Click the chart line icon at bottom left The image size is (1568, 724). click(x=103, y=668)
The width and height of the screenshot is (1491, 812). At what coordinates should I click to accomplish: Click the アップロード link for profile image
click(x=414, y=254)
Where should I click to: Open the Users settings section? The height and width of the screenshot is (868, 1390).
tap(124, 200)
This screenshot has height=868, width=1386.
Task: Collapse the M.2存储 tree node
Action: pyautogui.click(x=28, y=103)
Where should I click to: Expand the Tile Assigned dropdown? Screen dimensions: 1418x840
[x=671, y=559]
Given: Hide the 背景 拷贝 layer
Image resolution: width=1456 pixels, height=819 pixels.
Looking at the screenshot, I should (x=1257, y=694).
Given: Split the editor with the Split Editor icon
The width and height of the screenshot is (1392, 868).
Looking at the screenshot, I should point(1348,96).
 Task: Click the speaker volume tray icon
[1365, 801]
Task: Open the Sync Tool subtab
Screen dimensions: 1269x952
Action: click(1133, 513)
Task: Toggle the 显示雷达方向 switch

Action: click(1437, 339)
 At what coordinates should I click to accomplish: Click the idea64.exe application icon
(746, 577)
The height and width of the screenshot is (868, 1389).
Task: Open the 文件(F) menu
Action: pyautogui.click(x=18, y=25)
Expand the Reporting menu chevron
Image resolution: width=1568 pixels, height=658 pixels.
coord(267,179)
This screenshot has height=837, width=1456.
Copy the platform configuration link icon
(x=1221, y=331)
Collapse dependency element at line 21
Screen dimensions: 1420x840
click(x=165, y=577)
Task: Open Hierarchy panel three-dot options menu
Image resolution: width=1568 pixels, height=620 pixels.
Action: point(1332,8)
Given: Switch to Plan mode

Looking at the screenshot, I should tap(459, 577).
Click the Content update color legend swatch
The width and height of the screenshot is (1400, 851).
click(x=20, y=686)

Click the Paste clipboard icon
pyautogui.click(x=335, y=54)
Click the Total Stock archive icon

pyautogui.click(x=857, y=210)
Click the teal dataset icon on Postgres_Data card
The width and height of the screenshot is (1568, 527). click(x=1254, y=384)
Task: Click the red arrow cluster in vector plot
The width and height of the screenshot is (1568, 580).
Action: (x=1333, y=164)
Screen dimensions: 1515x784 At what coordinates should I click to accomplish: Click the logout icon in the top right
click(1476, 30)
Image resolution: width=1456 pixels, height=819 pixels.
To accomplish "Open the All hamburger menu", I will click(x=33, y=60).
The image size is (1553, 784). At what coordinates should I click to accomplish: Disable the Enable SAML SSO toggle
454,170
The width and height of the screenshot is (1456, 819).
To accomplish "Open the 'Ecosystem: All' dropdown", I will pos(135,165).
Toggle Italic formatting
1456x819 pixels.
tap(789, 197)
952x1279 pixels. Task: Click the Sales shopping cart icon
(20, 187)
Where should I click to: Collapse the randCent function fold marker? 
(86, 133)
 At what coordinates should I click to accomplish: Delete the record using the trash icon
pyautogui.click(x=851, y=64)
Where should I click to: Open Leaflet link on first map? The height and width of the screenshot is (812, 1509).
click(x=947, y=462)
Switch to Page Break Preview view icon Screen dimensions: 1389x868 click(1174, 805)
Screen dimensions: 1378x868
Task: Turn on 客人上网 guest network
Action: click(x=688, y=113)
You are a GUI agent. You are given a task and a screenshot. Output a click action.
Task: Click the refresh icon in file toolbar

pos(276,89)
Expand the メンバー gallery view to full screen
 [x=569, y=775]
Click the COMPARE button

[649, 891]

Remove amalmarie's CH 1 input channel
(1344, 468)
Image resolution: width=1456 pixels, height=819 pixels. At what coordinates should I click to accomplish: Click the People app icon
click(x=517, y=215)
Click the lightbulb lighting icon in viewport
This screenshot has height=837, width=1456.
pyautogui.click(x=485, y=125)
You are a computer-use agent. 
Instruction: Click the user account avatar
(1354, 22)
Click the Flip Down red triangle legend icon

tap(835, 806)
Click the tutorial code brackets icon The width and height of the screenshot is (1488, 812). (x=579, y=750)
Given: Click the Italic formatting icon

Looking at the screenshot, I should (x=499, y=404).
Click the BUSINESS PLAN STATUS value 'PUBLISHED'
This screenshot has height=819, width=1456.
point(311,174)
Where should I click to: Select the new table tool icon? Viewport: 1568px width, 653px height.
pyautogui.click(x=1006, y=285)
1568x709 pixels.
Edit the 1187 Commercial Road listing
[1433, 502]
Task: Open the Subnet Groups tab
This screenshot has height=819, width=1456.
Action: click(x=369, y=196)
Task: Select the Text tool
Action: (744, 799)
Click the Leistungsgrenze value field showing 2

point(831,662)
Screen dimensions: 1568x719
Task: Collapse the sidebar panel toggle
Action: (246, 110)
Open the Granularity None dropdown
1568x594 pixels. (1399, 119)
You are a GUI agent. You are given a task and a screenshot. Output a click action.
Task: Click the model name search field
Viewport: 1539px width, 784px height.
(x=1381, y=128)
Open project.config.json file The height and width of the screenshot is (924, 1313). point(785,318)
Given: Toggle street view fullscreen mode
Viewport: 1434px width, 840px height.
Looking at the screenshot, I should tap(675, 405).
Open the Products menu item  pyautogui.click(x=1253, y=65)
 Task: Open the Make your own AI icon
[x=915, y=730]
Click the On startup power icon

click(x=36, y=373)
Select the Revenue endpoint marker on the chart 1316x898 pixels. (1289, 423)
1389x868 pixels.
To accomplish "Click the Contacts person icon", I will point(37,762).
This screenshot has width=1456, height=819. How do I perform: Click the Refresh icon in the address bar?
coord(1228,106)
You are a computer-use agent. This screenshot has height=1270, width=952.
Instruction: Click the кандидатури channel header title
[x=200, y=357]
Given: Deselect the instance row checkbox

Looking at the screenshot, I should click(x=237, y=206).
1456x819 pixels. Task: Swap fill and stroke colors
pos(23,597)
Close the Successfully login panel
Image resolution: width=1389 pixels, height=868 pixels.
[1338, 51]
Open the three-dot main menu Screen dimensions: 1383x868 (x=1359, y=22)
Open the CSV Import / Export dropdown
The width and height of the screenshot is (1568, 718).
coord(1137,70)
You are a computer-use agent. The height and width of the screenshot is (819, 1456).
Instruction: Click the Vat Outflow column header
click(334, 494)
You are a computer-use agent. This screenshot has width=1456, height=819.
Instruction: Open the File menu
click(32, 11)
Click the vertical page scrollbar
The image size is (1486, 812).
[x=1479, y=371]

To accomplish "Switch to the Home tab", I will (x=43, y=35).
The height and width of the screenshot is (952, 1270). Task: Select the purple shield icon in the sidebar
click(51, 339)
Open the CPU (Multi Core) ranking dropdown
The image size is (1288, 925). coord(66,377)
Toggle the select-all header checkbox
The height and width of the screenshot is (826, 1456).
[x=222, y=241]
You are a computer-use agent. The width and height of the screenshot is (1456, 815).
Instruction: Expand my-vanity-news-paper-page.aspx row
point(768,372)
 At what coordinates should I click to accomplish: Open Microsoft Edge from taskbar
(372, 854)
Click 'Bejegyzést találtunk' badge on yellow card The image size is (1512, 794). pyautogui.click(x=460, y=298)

**EXERCISE:** Pull out each record as written and restate it exactly.

**EXERCISE OUTPUT:**
Click the chart line icon at bottom left The image size is (1568, 724). click(x=103, y=668)
The width and height of the screenshot is (1491, 812). At what coordinates should I click to accomplish: Click the アップロード link for profile image
click(x=414, y=254)
Where should I click to: Open the Users settings section? The height and width of the screenshot is (868, 1390).
tap(124, 200)
This screenshot has height=868, width=1386.
Task: Collapse the M.2存储 tree node
Action: pyautogui.click(x=28, y=103)
Where should I click to: Expand the Tile Assigned dropdown? Screen dimensions: 1418x840
[x=671, y=559]
Given: Hide the 背景 拷贝 layer
Image resolution: width=1456 pixels, height=819 pixels.
Looking at the screenshot, I should (x=1257, y=694).
Given: Split the editor with the Split Editor icon
The width and height of the screenshot is (1392, 868).
Looking at the screenshot, I should point(1348,96).
 Task: Click the speaker volume tray icon
[1365, 801]
Task: Open the Sync Tool subtab
Screen dimensions: 1269x952
Action: click(1133, 513)
Task: Toggle the 显示雷达方向 switch

Action: click(1437, 339)
 At what coordinates should I click to accomplish: Click the idea64.exe application icon
(746, 577)
The height and width of the screenshot is (868, 1389).
Task: Open the 文件(F) menu
Action: pyautogui.click(x=18, y=25)
Expand the Reporting menu chevron
Image resolution: width=1568 pixels, height=658 pixels.
coord(267,179)
This screenshot has height=837, width=1456.
Copy the platform configuration link icon
(x=1221, y=331)
Collapse dependency element at line 21
Screen dimensions: 1420x840
click(x=165, y=577)
Task: Open Hierarchy panel three-dot options menu
Image resolution: width=1568 pixels, height=620 pixels.
Action: point(1332,8)
Given: Switch to Plan mode

Looking at the screenshot, I should tap(459, 577).
Click the Content update color legend swatch
The width and height of the screenshot is (1400, 851).
click(x=20, y=686)

Click the Paste clipboard icon
pyautogui.click(x=335, y=54)
Click the Total Stock archive icon

pyautogui.click(x=857, y=210)
Click the teal dataset icon on Postgres_Data card
The width and height of the screenshot is (1568, 527). click(x=1254, y=384)
Task: Click the red arrow cluster in vector plot
The width and height of the screenshot is (1568, 580).
Action: (x=1333, y=164)
Screen dimensions: 1515x784 At what coordinates should I click to accomplish: Click the logout icon in the top right
click(1476, 30)
Image resolution: width=1456 pixels, height=819 pixels.
To accomplish "Open the All hamburger menu", I will click(x=33, y=60).
The image size is (1553, 784). At what coordinates should I click to accomplish: Disable the Enable SAML SSO toggle
454,170
The width and height of the screenshot is (1456, 819).
To accomplish "Open the 'Ecosystem: All' dropdown", I will pos(135,165).
Toggle Italic formatting
1456x819 pixels.
tap(789, 197)
952x1279 pixels. Task: Click the Sales shopping cart icon
(20, 187)
Where should I click to: Collapse the randCent function fold marker? 
(86, 133)
 At what coordinates should I click to accomplish: Delete the record using the trash icon
pyautogui.click(x=851, y=64)
Where should I click to: Open Leaflet link on first map? The height and width of the screenshot is (812, 1509).
click(x=947, y=462)
Switch to Page Break Preview view icon Screen dimensions: 1389x868 click(1174, 805)
Screen dimensions: 1378x868
Task: Turn on 客人上网 guest network
Action: click(x=688, y=113)
You are a GUI agent. You are given a task and a screenshot. Output a click action.
Task: Click the refresh icon in file toolbar

pos(276,89)
Expand the メンバー gallery view to full screen
 [x=569, y=775]
Click the COMPARE button

[649, 891]

Remove amalmarie's CH 1 input channel
(1344, 468)
Image resolution: width=1456 pixels, height=819 pixels. At what coordinates should I click to accomplish: Click the People app icon
click(x=517, y=215)
Click the lightbulb lighting icon in viewport
This screenshot has height=837, width=1456.
pyautogui.click(x=485, y=125)
You are a computer-use agent. 
Instruction: Click the user account avatar
(1354, 22)
Click the Flip Down red triangle legend icon

tap(835, 806)
Click the tutorial code brackets icon The width and height of the screenshot is (1488, 812). (x=579, y=750)
Given: Click the Italic formatting icon

Looking at the screenshot, I should (x=499, y=404).
Click the BUSINESS PLAN STATUS value 'PUBLISHED'
This screenshot has height=819, width=1456.
point(311,174)
Where should I click to: Select the new table tool icon? Viewport: 1568px width, 653px height.
pyautogui.click(x=1006, y=285)
1568x709 pixels.
Edit the 1187 Commercial Road listing
[1433, 502]
Task: Open the Subnet Groups tab
This screenshot has height=819, width=1456.
Action: click(x=369, y=196)
Task: Select the Text tool
Action: (744, 799)
Click the Leistungsgrenze value field showing 2

point(831,662)
Screen dimensions: 1568x719
Task: Collapse the sidebar panel toggle
Action: (246, 110)
Open the Granularity None dropdown
1568x594 pixels. (1399, 119)
You are a GUI agent. You are given a task and a screenshot. Output a click action.
Task: Click the model name search field
Viewport: 1539px width, 784px height.
(x=1381, y=128)
Open project.config.json file The height and width of the screenshot is (924, 1313). point(785,318)
Given: Toggle street view fullscreen mode
Viewport: 1434px width, 840px height.
Looking at the screenshot, I should tap(675, 405).
Open the Products menu item  pyautogui.click(x=1253, y=65)
 Task: Open the Make your own AI icon
[x=915, y=730]
Click the On startup power icon

click(x=36, y=373)
Select the Revenue endpoint marker on the chart 1316x898 pixels. (1289, 423)
1389x868 pixels.
To accomplish "Click the Contacts person icon", I will point(37,762).
This screenshot has width=1456, height=819. How do I perform: Click the Refresh icon in the address bar?
coord(1228,106)
You are a computer-use agent. This screenshot has height=1270, width=952.
Instruction: Click the кандидатури channel header title
[x=200, y=357]
Given: Deselect the instance row checkbox

Looking at the screenshot, I should click(x=237, y=206).
1456x819 pixels. Task: Swap fill and stroke colors
pos(23,597)
Close the Successfully login panel
Image resolution: width=1389 pixels, height=868 pixels.
[1338, 51]
Open the three-dot main menu Screen dimensions: 1383x868 (x=1359, y=22)
Open the CSV Import / Export dropdown
The width and height of the screenshot is (1568, 718).
coord(1137,70)
You are a computer-use agent. The height and width of the screenshot is (819, 1456).
Instruction: Click the Vat Outflow column header
click(334, 494)
You are a computer-use agent. This screenshot has width=1456, height=819.
Instruction: Open the File menu
click(32, 11)
Click the vertical page scrollbar
The image size is (1486, 812).
[x=1479, y=371]

To accomplish "Switch to the Home tab", I will (x=43, y=35).
The height and width of the screenshot is (952, 1270). Task: Select the purple shield icon in the sidebar
click(51, 339)
Open the CPU (Multi Core) ranking dropdown
The image size is (1288, 925). coord(66,377)
Toggle the select-all header checkbox
The height and width of the screenshot is (826, 1456).
[x=222, y=241]
You are a computer-use agent. The width and height of the screenshot is (1456, 815).
Instruction: Expand my-vanity-news-paper-page.aspx row
point(768,372)
 At what coordinates should I click to accomplish: Open Microsoft Edge from taskbar
(372, 854)
Click 'Bejegyzést találtunk' badge on yellow card The image size is (1512, 794). pyautogui.click(x=460, y=298)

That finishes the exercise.